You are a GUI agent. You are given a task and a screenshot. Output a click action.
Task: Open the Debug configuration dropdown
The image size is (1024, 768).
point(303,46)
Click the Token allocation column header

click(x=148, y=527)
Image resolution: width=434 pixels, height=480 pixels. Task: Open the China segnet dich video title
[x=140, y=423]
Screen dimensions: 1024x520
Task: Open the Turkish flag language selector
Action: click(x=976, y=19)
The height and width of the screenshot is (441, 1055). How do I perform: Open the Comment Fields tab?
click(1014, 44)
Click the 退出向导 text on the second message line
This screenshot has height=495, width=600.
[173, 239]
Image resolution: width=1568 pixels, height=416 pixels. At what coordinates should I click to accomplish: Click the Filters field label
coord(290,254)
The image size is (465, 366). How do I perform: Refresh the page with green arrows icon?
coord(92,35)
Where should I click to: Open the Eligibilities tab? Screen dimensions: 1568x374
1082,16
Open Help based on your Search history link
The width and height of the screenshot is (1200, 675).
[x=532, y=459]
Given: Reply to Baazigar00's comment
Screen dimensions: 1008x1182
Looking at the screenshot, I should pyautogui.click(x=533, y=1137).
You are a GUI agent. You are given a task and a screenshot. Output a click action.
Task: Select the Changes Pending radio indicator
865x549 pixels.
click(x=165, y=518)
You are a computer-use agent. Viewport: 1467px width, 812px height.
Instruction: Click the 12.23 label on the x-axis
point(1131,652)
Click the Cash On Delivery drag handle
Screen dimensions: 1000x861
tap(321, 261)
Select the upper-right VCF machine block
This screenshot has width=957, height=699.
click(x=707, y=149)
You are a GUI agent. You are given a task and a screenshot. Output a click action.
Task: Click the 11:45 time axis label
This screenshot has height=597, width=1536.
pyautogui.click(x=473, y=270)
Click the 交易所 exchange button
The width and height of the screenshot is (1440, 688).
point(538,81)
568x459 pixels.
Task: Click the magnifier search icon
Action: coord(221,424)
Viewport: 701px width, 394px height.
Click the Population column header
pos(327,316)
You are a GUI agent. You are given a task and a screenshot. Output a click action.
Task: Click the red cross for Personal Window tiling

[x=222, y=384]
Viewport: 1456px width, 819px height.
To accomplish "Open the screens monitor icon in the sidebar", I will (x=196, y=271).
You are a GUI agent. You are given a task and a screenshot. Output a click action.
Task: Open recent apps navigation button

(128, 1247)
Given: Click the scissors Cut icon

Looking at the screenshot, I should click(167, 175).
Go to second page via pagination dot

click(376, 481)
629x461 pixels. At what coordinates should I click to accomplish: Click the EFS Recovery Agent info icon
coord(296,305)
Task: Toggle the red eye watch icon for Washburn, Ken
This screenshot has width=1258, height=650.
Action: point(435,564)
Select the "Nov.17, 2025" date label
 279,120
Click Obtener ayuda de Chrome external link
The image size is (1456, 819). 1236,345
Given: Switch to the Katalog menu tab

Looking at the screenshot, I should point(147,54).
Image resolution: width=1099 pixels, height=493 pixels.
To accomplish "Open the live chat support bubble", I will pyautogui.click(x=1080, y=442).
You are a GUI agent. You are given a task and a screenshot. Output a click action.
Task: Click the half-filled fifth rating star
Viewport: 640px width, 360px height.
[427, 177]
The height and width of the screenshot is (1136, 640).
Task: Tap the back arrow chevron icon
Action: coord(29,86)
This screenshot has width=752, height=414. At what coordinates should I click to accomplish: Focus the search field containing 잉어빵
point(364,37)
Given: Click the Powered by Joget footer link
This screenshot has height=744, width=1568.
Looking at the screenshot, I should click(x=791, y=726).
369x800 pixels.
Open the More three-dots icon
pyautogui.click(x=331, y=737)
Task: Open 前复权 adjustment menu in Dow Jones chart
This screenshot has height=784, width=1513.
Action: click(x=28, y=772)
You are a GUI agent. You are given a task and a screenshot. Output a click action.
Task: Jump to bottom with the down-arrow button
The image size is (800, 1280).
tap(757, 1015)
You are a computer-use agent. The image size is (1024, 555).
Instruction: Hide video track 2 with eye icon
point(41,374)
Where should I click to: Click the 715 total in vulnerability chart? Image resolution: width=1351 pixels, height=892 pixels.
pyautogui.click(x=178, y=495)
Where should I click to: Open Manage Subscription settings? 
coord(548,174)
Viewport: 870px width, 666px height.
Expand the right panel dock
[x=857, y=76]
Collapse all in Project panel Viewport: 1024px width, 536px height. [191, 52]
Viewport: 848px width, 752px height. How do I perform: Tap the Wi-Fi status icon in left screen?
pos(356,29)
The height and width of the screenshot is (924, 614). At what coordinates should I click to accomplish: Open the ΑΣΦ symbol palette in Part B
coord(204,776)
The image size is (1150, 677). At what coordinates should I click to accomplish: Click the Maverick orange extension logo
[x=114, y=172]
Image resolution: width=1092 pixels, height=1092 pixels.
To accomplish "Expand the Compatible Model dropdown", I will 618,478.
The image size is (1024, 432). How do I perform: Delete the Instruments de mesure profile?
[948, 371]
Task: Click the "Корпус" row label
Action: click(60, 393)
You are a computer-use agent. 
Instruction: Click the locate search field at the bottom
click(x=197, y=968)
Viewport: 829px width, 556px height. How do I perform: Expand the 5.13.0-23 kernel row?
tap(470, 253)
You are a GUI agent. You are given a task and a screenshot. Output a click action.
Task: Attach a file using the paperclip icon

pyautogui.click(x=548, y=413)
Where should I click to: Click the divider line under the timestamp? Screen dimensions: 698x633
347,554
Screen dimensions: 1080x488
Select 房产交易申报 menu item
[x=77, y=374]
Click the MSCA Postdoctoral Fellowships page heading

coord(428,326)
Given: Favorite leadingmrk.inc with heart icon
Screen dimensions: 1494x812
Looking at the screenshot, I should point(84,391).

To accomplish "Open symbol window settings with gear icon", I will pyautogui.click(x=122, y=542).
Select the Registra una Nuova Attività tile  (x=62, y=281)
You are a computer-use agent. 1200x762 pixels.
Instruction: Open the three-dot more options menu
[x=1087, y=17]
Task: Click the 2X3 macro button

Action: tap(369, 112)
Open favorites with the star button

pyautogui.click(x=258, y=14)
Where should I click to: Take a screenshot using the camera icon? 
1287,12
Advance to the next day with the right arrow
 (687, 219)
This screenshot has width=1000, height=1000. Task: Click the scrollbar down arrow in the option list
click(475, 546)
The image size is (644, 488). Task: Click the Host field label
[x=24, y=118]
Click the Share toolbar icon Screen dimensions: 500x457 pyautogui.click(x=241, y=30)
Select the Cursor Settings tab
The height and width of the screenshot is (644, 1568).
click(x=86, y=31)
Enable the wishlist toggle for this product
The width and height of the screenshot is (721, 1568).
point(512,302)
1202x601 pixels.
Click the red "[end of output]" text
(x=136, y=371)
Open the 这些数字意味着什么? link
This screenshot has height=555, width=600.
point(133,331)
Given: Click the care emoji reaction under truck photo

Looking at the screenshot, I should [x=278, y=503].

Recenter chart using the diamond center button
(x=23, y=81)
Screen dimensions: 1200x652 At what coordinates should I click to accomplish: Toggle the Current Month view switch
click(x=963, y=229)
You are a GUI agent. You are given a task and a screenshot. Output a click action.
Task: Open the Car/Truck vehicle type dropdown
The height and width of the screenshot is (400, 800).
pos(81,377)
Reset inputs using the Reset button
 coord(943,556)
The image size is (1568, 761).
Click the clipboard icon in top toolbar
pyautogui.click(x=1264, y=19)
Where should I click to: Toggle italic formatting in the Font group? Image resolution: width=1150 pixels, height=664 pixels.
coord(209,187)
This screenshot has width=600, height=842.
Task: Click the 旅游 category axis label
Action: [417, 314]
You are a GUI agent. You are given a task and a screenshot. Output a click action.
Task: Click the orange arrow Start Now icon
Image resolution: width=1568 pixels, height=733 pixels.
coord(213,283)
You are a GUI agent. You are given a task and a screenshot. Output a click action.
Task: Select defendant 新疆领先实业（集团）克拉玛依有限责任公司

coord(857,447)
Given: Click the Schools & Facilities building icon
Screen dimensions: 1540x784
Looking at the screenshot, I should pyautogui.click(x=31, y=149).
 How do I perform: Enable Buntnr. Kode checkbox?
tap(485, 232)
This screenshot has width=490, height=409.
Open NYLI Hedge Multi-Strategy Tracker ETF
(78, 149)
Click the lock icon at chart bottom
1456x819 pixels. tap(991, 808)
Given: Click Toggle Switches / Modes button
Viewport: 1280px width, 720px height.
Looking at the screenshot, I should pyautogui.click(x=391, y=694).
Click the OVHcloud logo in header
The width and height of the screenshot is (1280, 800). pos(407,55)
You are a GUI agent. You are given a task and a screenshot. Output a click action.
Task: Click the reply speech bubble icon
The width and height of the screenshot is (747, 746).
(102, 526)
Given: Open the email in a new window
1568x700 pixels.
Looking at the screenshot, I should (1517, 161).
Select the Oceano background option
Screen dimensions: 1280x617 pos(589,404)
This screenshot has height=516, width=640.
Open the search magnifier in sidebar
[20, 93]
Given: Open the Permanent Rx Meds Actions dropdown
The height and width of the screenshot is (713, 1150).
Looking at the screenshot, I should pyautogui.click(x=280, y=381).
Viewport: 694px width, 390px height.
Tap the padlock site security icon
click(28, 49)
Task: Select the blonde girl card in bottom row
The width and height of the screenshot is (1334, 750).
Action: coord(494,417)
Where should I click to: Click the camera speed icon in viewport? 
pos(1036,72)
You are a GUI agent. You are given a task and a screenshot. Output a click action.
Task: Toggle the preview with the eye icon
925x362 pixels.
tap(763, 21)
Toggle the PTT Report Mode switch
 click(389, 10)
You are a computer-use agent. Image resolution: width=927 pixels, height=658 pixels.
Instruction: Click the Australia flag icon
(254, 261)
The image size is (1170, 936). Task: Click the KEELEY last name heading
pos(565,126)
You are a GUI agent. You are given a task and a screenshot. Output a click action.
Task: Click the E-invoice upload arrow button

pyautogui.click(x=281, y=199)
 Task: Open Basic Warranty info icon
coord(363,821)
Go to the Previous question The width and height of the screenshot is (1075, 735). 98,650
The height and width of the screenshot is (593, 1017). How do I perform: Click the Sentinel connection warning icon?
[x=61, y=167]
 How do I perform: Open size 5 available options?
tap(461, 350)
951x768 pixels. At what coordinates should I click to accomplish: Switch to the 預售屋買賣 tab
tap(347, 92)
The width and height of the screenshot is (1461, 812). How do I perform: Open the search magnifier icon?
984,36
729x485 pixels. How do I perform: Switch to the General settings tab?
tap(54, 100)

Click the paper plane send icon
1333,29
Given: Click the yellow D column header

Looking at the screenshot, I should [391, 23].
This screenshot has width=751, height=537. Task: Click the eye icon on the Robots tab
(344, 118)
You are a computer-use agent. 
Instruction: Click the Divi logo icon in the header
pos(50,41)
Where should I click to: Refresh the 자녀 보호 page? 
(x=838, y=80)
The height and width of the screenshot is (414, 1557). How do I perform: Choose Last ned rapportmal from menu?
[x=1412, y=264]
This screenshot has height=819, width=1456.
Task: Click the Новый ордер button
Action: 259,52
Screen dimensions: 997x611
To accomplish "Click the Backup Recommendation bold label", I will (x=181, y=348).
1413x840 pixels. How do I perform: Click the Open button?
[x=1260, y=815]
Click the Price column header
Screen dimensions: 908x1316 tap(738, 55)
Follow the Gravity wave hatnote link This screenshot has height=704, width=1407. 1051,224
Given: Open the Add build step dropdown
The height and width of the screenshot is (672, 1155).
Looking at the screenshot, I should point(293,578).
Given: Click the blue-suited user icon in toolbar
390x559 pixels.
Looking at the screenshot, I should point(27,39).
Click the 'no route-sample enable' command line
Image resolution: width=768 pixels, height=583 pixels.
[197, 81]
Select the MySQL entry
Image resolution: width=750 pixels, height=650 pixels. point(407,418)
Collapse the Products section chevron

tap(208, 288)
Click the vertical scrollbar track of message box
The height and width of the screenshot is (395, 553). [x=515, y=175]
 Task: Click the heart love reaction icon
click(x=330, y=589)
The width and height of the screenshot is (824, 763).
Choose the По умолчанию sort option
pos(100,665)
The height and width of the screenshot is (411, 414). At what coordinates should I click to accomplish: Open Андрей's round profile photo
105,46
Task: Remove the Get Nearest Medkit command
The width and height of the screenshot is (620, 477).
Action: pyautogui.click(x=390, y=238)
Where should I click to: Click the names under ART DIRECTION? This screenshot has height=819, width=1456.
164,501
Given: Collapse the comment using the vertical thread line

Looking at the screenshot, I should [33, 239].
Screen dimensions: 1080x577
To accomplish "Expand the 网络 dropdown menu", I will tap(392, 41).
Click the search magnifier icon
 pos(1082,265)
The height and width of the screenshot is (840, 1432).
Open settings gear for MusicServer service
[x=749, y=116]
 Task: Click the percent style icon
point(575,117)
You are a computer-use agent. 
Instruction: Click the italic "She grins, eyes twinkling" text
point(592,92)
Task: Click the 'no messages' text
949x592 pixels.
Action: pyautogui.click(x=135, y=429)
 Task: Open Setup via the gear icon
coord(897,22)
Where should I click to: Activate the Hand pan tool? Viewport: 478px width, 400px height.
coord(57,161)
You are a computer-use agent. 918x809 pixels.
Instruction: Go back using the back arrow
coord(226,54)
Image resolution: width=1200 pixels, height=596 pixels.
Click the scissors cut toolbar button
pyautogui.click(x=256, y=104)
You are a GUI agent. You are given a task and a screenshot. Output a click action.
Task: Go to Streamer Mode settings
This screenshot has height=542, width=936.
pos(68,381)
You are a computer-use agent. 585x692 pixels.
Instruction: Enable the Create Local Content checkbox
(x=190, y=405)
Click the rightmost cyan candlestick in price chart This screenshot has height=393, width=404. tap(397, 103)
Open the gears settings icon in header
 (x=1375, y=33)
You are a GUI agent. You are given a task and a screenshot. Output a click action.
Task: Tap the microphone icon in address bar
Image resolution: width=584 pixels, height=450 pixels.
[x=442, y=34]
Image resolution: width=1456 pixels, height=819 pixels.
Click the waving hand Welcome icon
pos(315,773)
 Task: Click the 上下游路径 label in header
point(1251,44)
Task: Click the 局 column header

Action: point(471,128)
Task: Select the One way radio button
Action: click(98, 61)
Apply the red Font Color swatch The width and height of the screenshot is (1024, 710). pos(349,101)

### Problem to solve
Where the word "bubble" appears in a line of the entries above, count that line; give only the number.

### Written answer
2